MedTech Europe: MDR hurdles persist as regulation takes effect

MedTech Europe MDR hurdles persist as regulation takes effect

MedTech Europe has been warning for quite some time about Medical Device Regulation (MDR)’s potential to disrupt product supply due to issues around the ability of the EU’s infrastructure to ensure a smooth transition when the rules came into force on May 26.

With a few days having passed by the set date, the trade group is once again warning that significant challenges remain unresolved that could negatively impact the sector.

As such, MedTech Europe warned in a statement that hurdles remain limiting the industry’s ability to “seamlessly supply certified devices under the new rules.” 

Some of the challenges that are hindering the successful deployment of the new regulatory system include: non-harmonized interpretation and application of MDR rules across the EU; limited capacity among notified bodies, especially for certification of new and innovative devices; uncertainties with regards to pending discussions on the rules and agreements between the EU and other countries such as Switzerland; and unpredictable recognition of MDR certifications at the international level vis-à-vis regulatory approvals from other jurisdictions.
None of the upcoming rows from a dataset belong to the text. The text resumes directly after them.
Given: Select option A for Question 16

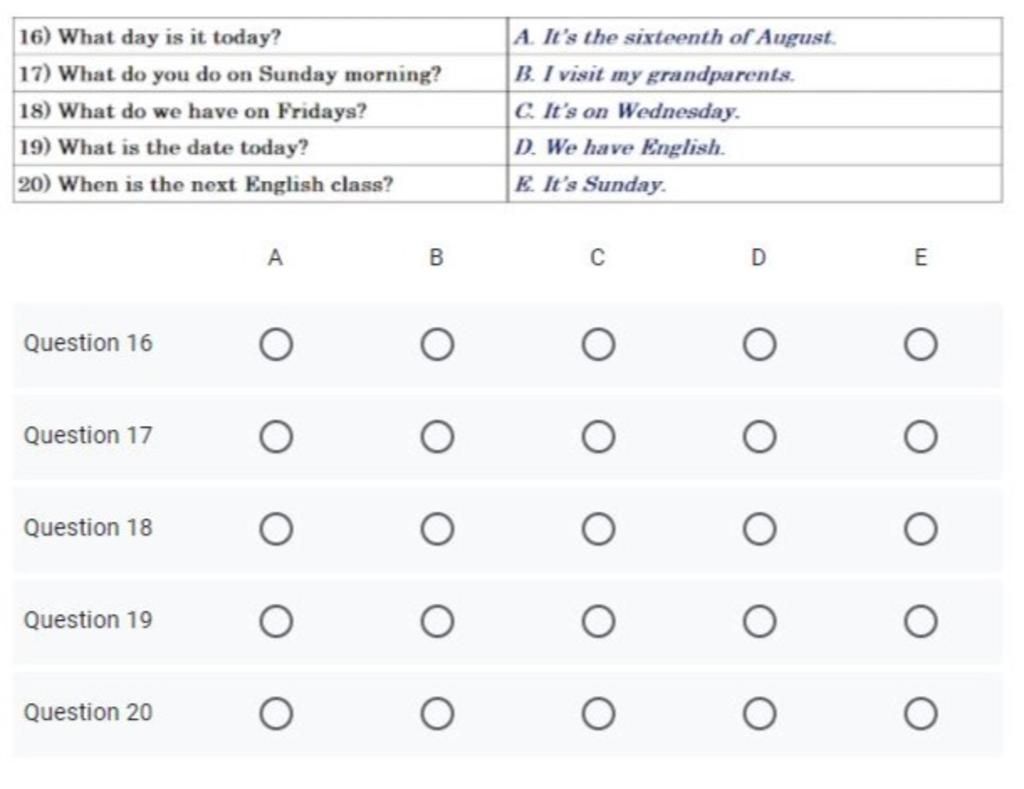Looking at the screenshot, I should coord(277,345).
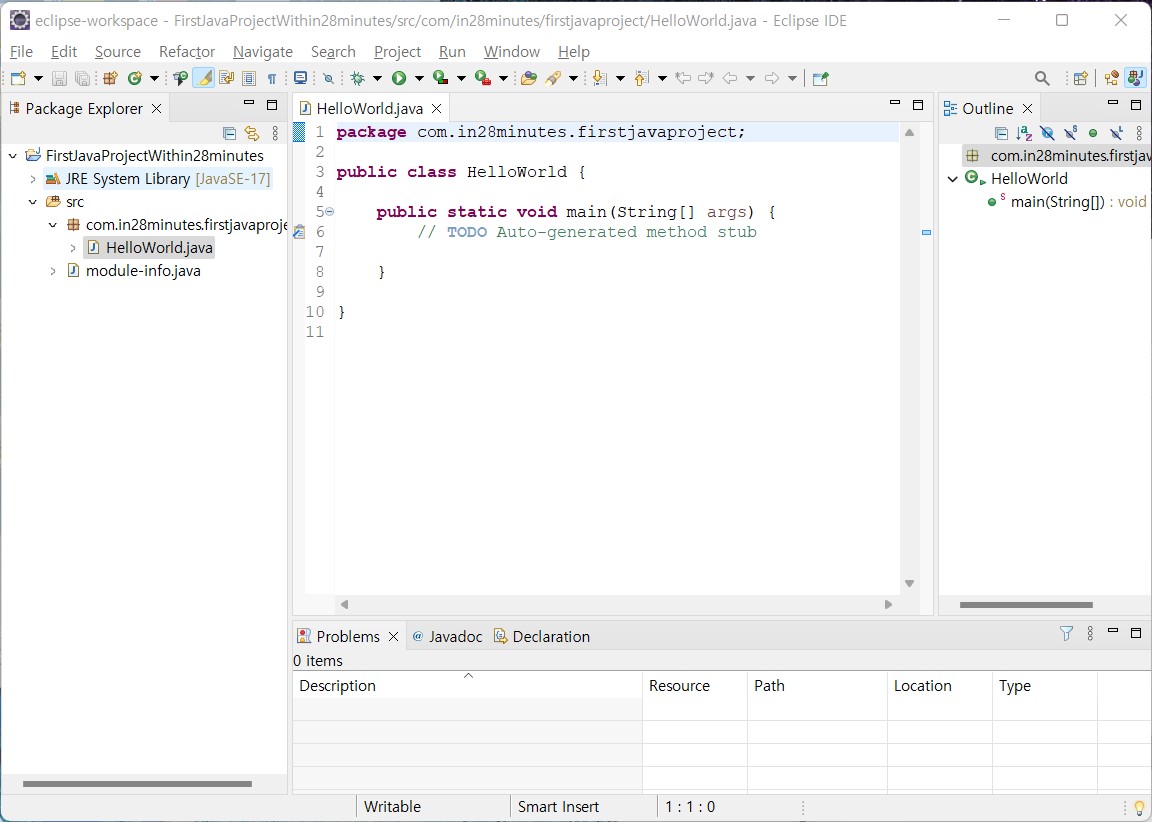Viewport: 1152px width, 822px height.
Task: Open the Refactor menu
Action: [187, 51]
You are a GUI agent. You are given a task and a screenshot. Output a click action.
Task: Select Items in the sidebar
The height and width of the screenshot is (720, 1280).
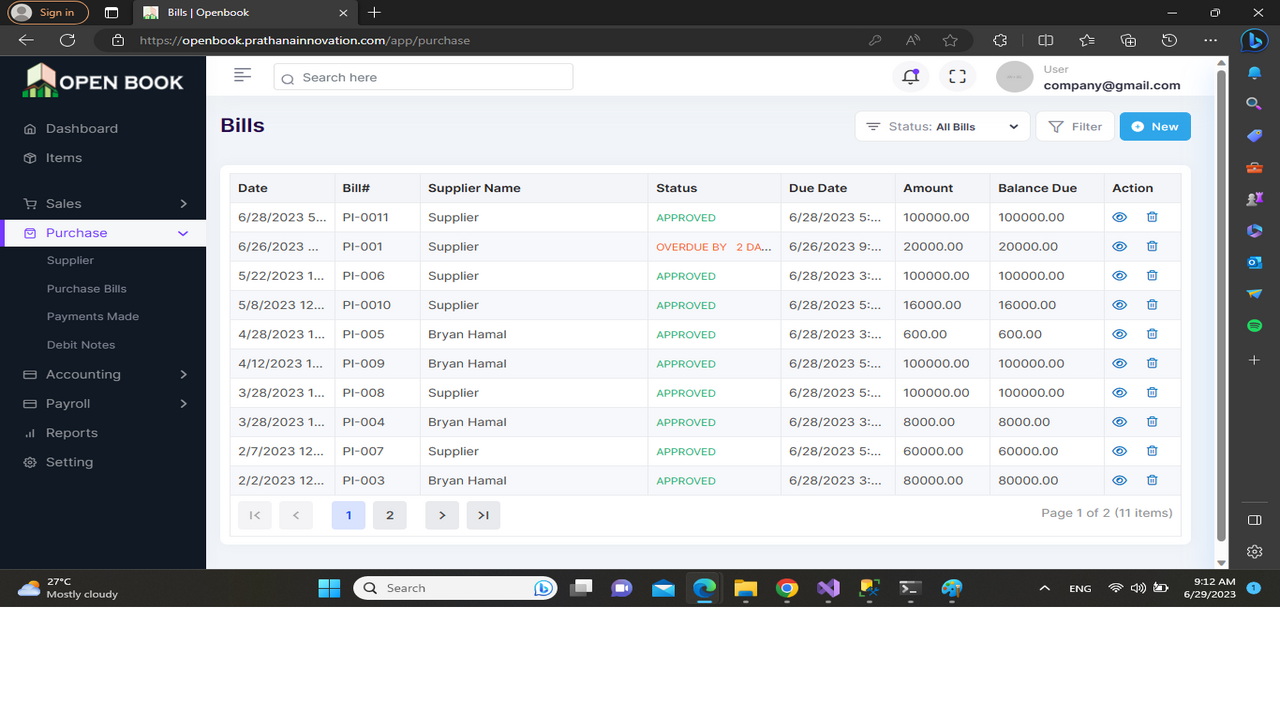(64, 157)
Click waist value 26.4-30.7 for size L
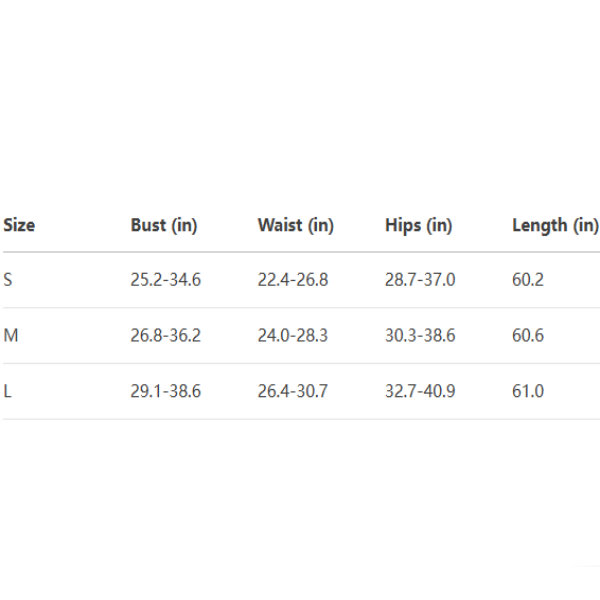The width and height of the screenshot is (600, 600). [x=292, y=391]
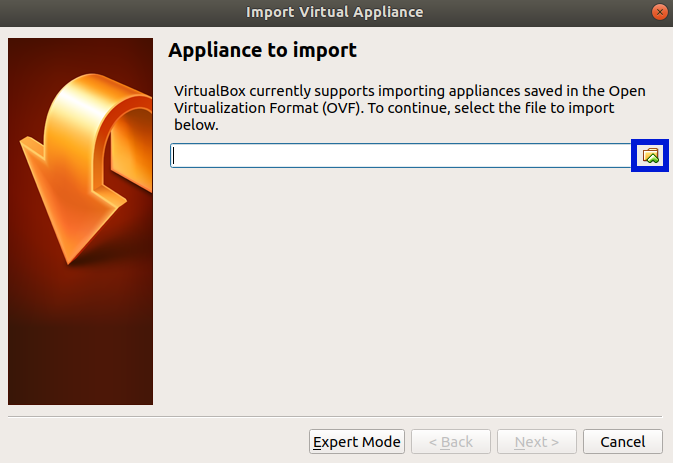
Task: Go to the Next wizard page
Action: pos(537,442)
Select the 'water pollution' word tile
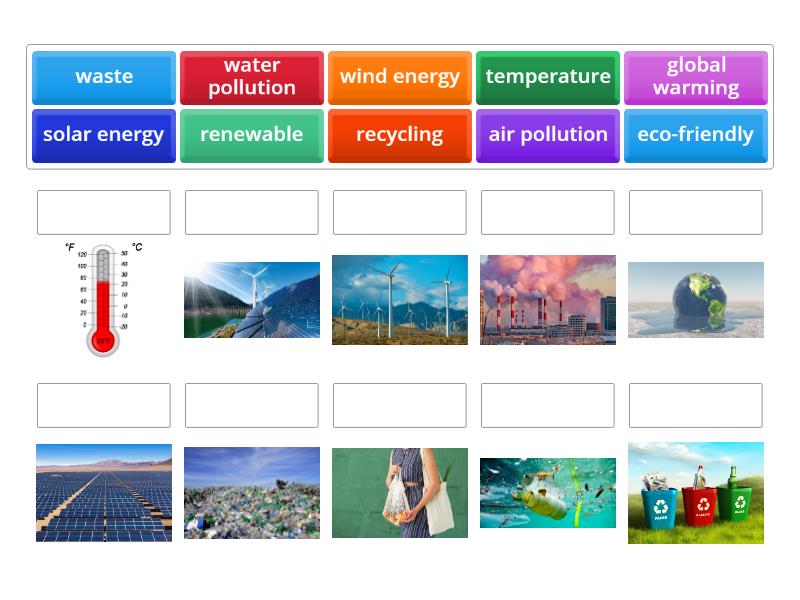This screenshot has width=800, height=600. (251, 77)
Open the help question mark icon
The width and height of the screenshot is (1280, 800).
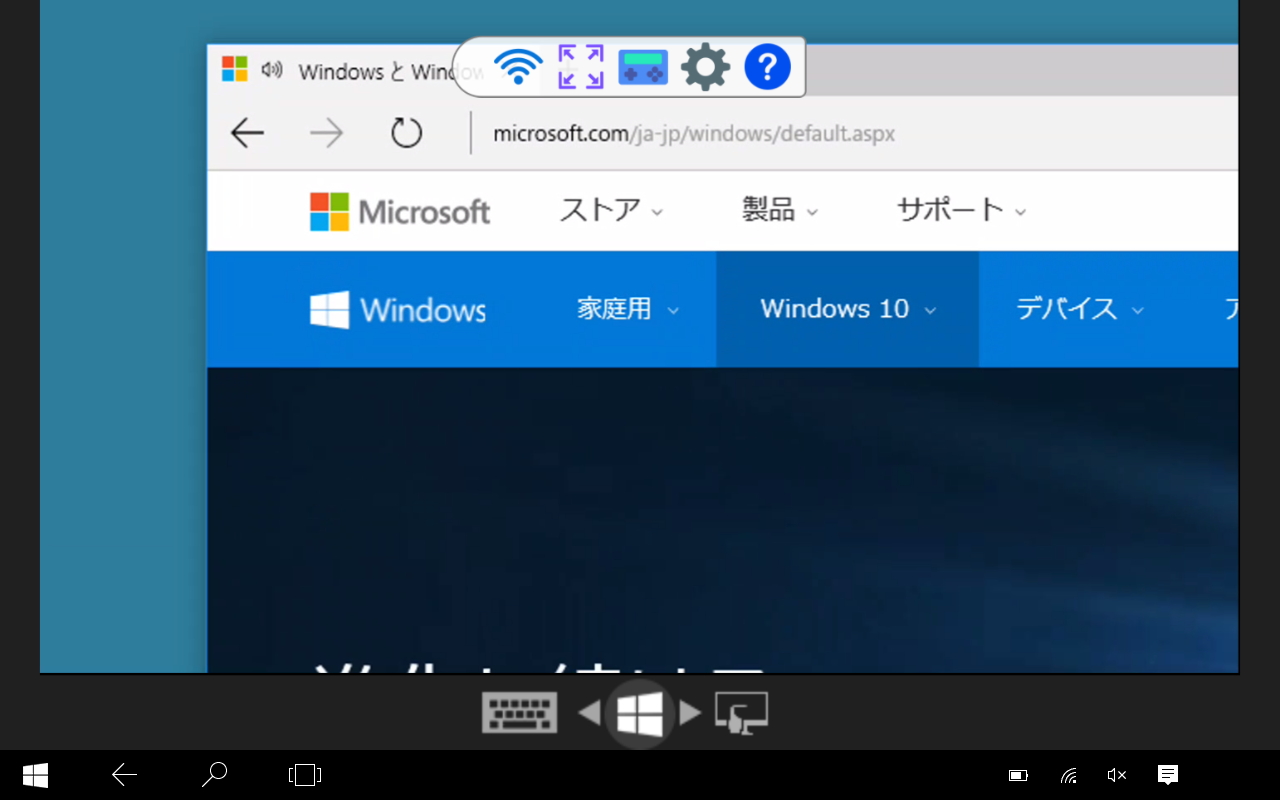(767, 67)
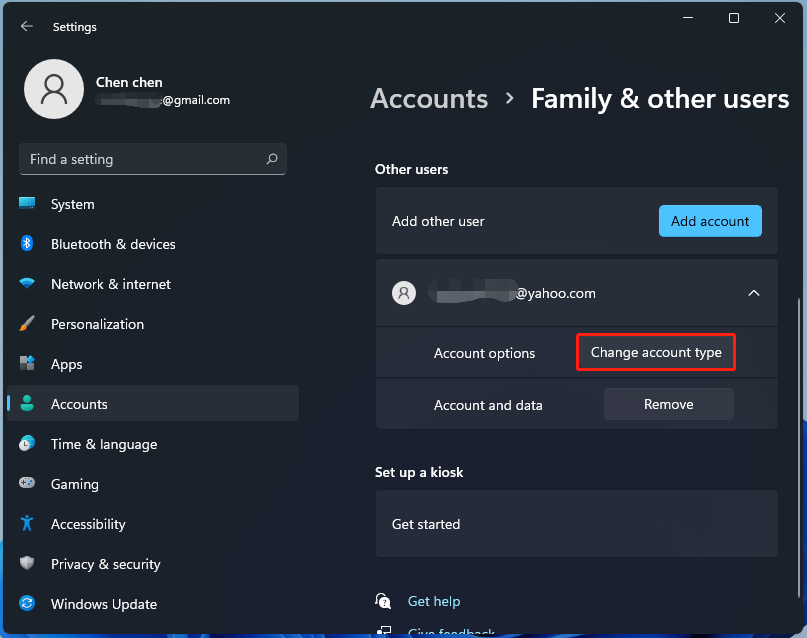This screenshot has width=807, height=638.
Task: Select the Accessibility icon in the sidebar
Action: [x=27, y=524]
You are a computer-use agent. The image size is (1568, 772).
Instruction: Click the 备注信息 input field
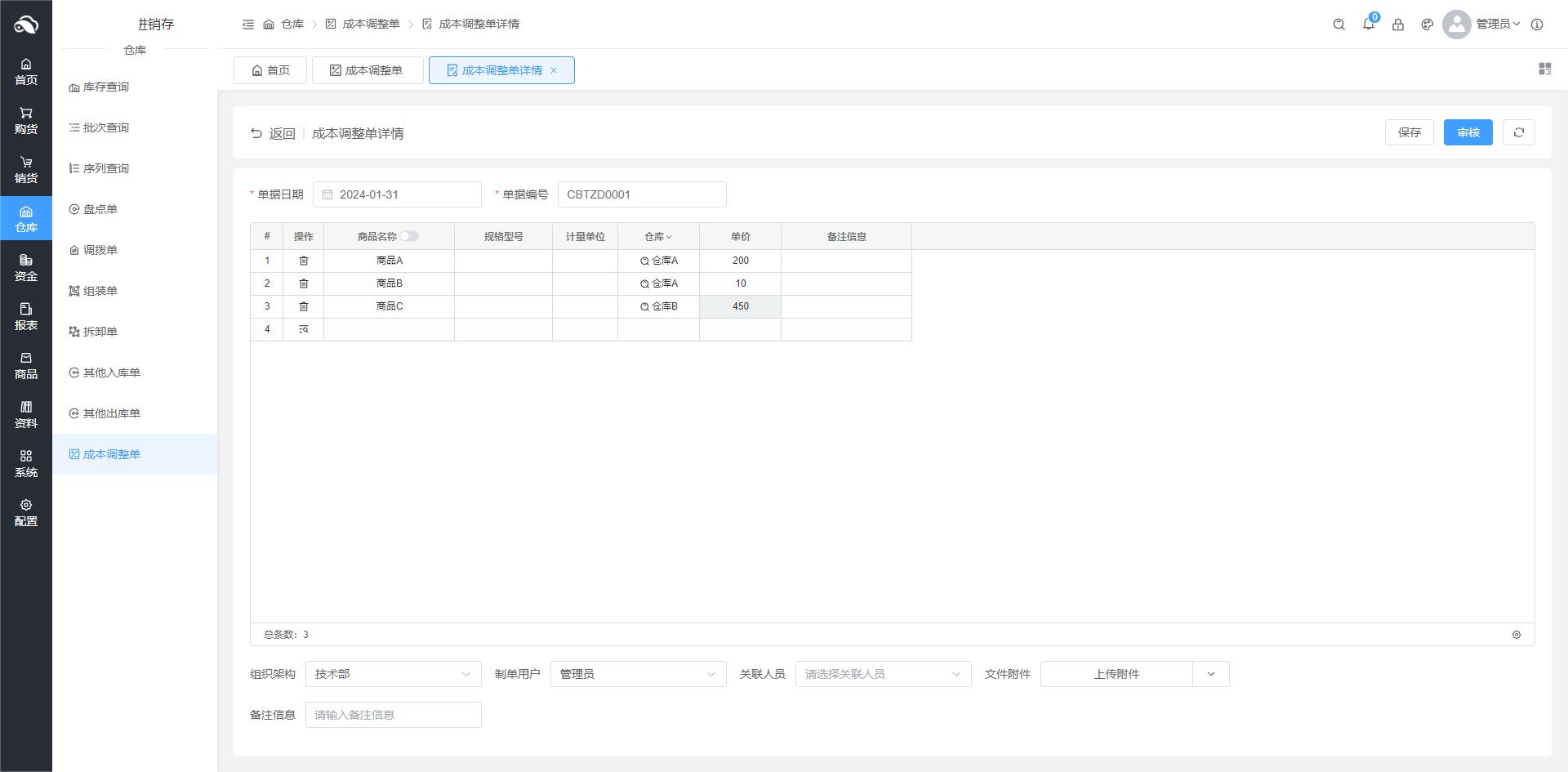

“Such challenges need ongoing attention and work by the EU Commission and Member States, if Europe is to ensure a workable system in the long-term,” MedTech Europe said.

The European trade group argues that despite the MDR going into effect, “some key pillars” of the necessary infrastructure are “still not fully operational or even in place,” creating challenges in particular for many small and medium enterprises.

CEO Serge Bernasconi argued the complexity of MDR and the delay in the new regulatory system’s full readiness is resulting in European patients “losing their previous opportunities to be the first to benefit from critical medical technology innovation.”

The group added that it is working with the EU and stakeholders to “rapidly propose solutions to avoid disruptions” in supply of medical devices and diagnostics.